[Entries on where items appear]
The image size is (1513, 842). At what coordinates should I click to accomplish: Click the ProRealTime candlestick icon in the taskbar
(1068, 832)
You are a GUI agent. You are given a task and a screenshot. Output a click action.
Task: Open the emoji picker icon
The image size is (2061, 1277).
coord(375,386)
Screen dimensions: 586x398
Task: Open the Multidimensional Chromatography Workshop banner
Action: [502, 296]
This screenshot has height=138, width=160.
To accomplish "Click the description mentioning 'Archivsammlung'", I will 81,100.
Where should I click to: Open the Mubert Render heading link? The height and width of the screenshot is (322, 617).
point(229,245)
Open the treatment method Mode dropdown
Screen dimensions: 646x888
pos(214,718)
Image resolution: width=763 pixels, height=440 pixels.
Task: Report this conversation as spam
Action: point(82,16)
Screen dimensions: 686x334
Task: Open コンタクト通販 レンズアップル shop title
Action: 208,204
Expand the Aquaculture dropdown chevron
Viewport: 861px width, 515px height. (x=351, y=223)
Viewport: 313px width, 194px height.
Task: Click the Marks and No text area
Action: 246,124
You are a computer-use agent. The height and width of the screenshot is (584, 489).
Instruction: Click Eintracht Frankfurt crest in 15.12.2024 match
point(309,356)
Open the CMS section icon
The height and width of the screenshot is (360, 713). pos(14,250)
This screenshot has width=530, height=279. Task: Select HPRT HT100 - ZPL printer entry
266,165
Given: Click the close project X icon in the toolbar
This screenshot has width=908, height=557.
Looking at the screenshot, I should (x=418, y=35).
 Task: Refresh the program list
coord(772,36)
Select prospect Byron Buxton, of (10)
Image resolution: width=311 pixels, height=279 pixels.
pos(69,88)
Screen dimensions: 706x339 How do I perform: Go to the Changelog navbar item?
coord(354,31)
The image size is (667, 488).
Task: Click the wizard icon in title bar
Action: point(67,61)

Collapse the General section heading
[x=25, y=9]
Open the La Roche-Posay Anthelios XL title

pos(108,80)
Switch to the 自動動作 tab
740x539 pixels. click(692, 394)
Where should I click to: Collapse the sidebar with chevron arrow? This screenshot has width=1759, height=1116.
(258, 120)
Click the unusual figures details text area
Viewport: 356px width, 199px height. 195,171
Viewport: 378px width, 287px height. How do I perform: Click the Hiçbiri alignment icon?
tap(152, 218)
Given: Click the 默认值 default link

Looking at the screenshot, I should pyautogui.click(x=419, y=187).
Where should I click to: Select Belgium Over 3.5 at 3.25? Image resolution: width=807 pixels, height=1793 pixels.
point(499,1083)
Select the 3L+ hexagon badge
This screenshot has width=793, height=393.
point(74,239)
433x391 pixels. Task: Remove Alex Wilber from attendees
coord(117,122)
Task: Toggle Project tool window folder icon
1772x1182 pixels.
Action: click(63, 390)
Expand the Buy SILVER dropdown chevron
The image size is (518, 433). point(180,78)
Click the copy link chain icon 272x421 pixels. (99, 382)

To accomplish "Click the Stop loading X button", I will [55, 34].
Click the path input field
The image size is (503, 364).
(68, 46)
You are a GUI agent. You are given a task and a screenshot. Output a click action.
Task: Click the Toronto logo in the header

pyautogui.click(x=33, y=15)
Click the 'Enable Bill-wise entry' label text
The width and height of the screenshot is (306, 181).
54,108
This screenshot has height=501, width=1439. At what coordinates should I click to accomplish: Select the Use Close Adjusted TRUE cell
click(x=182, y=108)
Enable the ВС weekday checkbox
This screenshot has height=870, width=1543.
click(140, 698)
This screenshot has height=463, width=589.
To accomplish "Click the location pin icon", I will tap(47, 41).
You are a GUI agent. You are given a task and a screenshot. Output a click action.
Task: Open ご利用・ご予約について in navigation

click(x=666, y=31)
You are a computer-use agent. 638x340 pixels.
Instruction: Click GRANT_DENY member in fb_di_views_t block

» DIRECTIONS
Rename "chevron" to "caret" in the entries from the line with "Screen dimensions: 706x339" through the end of the entries, and give those lines again with nothing else changed.

» FINISHED ANSWER
Screen dimensions: 706x339 How do I perform: Go to the Changelog navbar item?
coord(354,31)
The image size is (667, 488).
Task: Click the wizard icon in title bar
Action: point(67,61)

Collapse the General section heading
[x=25, y=9]
Open the La Roche-Posay Anthelios XL title

pos(108,80)
Switch to the 自動動作 tab
740x539 pixels. click(692, 394)
Where should I click to: Collapse the sidebar with caret arrow? This screenshot has width=1759, height=1116.
(258, 120)
Click the unusual figures details text area
Viewport: 356px width, 199px height. 195,171
Viewport: 378px width, 287px height. How do I perform: Click the Hiçbiri alignment icon?
tap(152, 218)
Given: Click the 默认值 default link

Looking at the screenshot, I should pyautogui.click(x=419, y=187).
Where should I click to: Select Belgium Over 3.5 at 3.25? Image resolution: width=807 pixels, height=1793 pixels.
point(499,1083)
Select the 3L+ hexagon badge
This screenshot has width=793, height=393.
point(74,239)
433x391 pixels. Task: Remove Alex Wilber from attendees
coord(117,122)
Task: Toggle Project tool window folder icon
1772x1182 pixels.
Action: click(63, 390)
Expand the Buy SILVER dropdown caret
The image size is (518, 433). point(180,78)
Click the copy link chain icon 272x421 pixels. (99, 382)

To accomplish "Click the Stop loading X button", I will [55, 34].
Click the path input field
The image size is (503, 364).
(68, 46)
You are a GUI agent. You are given a task and a screenshot. Output a click action.
Task: Click the Toronto logo in the header

pyautogui.click(x=33, y=15)
Click the 'Enable Bill-wise entry' label text
The width and height of the screenshot is (306, 181).
54,108
This screenshot has height=501, width=1439. At what coordinates should I click to accomplish: Select the Use Close Adjusted TRUE cell
click(x=182, y=108)
Enable the ВС weekday checkbox
This screenshot has height=870, width=1543.
click(140, 698)
This screenshot has height=463, width=589.
To accomplish "Click the location pin icon", I will tap(47, 41).
You are a GUI agent. You are given a task and a screenshot. Output a click action.
Task: Open ご利用・ご予約について in navigation

click(x=666, y=31)
You are a computer-use agent. 638x340 pixels.
Instruction: Click GRANT_DENY member in fb_di_views_t block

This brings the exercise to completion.